If you only need embeddings without temporal localization:

```python
inputs = transform(audio=[audio_file], text=descriptions).to(device)

with torch.inference_mode():
    outputs = model(**inputs, return_spans=False)

# Access embeddings
audio_embeds = outputs.audio_embeds  # Shape: [batch_size, num_frames, embed_dim]
text_embeds = outputs.text_embeds    # Shape: [batch_size, embed_dim]

# Compute similarity between audio frames and text
# audio_embeds is frame-level, so you can see which frames match the description
similarities = torch.einsum("btd,bd->bt", audio_embeds, text_embeds)
# similarities shape: [batch_size, num_frames]
```


### Usage with 🤗 Transformers

```python
model = PeAudioFrameLevelModel.from_pretrained("facebook/pe-a-frame-large")
processor = PeAudioProcessor.from_pretrained("facebook/pe-a-frame-large")

inputs = transform(audio=[audio_file], text=descriptions, return_tensors="pt").to(device)

with torch.inference_mode():
    outputs = model(**inputs)

# Access embeddings
audio_embeds = outputs.audio_embeds  # Shape: [batch_size, num_frames, embed_dim]
text_embeds = outputs.text_audio_embeds    # Shape: [batch_size, embed_dim]

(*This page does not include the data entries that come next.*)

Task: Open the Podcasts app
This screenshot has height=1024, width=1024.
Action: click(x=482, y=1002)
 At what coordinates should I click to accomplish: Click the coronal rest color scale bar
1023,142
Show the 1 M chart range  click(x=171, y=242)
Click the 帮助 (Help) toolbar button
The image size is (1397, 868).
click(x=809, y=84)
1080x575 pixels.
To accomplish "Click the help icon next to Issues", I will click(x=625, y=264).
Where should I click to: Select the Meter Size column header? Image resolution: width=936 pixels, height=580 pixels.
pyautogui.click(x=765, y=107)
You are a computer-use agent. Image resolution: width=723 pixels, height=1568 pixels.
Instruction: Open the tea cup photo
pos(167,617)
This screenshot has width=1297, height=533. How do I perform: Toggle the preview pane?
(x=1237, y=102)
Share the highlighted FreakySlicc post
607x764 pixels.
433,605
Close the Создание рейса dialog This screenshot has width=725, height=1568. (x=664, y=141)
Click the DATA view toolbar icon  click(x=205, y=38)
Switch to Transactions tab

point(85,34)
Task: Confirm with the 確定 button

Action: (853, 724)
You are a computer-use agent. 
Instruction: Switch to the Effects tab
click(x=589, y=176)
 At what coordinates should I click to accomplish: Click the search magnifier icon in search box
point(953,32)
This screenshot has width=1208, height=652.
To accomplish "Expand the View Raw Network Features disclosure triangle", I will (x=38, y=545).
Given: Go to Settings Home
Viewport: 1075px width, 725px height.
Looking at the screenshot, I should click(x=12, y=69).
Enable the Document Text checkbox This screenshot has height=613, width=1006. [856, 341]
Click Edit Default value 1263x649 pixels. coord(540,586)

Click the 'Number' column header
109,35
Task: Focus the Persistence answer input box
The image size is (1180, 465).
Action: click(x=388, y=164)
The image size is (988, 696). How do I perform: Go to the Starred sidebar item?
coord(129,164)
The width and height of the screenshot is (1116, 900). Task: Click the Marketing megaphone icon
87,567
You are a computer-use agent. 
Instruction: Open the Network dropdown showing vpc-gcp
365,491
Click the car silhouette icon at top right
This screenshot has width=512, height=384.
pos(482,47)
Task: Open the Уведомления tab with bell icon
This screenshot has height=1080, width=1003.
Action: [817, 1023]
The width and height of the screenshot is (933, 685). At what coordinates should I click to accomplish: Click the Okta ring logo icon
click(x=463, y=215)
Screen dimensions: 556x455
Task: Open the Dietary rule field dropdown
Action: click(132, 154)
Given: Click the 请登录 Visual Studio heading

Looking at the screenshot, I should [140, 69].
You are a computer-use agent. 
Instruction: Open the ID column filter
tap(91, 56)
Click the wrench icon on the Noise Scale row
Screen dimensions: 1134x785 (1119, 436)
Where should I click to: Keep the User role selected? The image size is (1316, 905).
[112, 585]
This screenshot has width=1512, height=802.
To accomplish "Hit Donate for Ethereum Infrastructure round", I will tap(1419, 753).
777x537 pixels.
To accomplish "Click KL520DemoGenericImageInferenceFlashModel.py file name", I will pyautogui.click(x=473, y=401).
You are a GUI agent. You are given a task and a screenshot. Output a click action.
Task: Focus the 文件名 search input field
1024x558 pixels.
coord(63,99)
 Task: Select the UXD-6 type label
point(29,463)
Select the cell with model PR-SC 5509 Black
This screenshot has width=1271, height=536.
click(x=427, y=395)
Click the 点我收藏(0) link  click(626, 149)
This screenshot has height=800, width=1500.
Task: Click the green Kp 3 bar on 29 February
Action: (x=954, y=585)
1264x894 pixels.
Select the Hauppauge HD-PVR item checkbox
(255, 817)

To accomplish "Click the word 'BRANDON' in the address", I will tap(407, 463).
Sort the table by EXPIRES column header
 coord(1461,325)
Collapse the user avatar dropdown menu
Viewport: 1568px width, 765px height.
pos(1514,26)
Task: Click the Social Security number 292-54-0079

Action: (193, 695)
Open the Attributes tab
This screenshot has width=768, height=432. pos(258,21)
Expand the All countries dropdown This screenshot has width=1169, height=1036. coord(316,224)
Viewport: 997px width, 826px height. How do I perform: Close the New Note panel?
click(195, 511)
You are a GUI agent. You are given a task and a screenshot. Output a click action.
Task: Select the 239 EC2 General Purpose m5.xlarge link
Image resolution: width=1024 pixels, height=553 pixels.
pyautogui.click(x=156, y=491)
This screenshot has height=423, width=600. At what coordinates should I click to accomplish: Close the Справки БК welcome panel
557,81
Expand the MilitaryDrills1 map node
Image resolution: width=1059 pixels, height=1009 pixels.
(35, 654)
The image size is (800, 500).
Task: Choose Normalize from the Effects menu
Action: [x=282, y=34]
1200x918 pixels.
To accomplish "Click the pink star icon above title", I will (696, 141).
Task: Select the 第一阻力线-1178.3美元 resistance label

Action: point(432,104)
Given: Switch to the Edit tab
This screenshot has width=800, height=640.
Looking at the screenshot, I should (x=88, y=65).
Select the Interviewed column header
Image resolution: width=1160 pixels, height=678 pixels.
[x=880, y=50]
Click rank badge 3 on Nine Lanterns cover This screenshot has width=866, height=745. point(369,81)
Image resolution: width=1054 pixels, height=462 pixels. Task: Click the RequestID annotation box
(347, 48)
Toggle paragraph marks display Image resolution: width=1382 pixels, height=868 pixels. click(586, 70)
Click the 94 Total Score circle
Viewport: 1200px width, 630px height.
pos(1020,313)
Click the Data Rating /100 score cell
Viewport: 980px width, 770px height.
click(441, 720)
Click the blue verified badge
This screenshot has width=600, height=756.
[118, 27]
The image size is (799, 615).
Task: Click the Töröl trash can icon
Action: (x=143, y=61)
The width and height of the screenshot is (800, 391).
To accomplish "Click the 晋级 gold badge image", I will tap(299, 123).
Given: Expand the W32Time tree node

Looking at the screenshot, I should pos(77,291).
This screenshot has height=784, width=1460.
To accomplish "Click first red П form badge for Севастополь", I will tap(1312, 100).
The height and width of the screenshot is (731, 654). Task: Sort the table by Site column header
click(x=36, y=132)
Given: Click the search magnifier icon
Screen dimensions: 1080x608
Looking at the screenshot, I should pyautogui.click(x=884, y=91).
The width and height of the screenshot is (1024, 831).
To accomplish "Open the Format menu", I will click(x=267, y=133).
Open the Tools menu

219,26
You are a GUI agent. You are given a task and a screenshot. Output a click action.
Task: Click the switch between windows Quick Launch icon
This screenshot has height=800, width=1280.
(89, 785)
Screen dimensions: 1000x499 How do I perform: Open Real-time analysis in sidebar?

# Compute similarity between audio frames and text
# audio_embeds is frame-level, so you can see which frames match the description
similarities = torch.einsum("btd,bd->bt", audio_embeds, text_embeds)
# similarities shape: [batch_size, num_frames]
```

## Citation

```bibtex
@misc{vyas2025pushingfrontieraudiovisualperception,
      title={Pushing the Frontier of Audiovisual Perception with Large-Scale Multimodal Correspondence Learning},
      author={Apoorv Vyas and Heng-Jui Chang and Cheng-Fu Yang and Po-Yao Huang and Luya Gao and Julius Richter and Sanyuan Chen and Matt Le and Piotr Dollár and Christoph Feichtenhofer and Ann Lee and Wei-Ning Hsu},
      year={2025},
      eprint={2512.19687},
      archivePrefix={arXiv},
      primaryClass={cs.SD},
      url={https://arxiv.org/abs/2512.19687},
}
```

## License

This model is released under the Apache 2.0 license.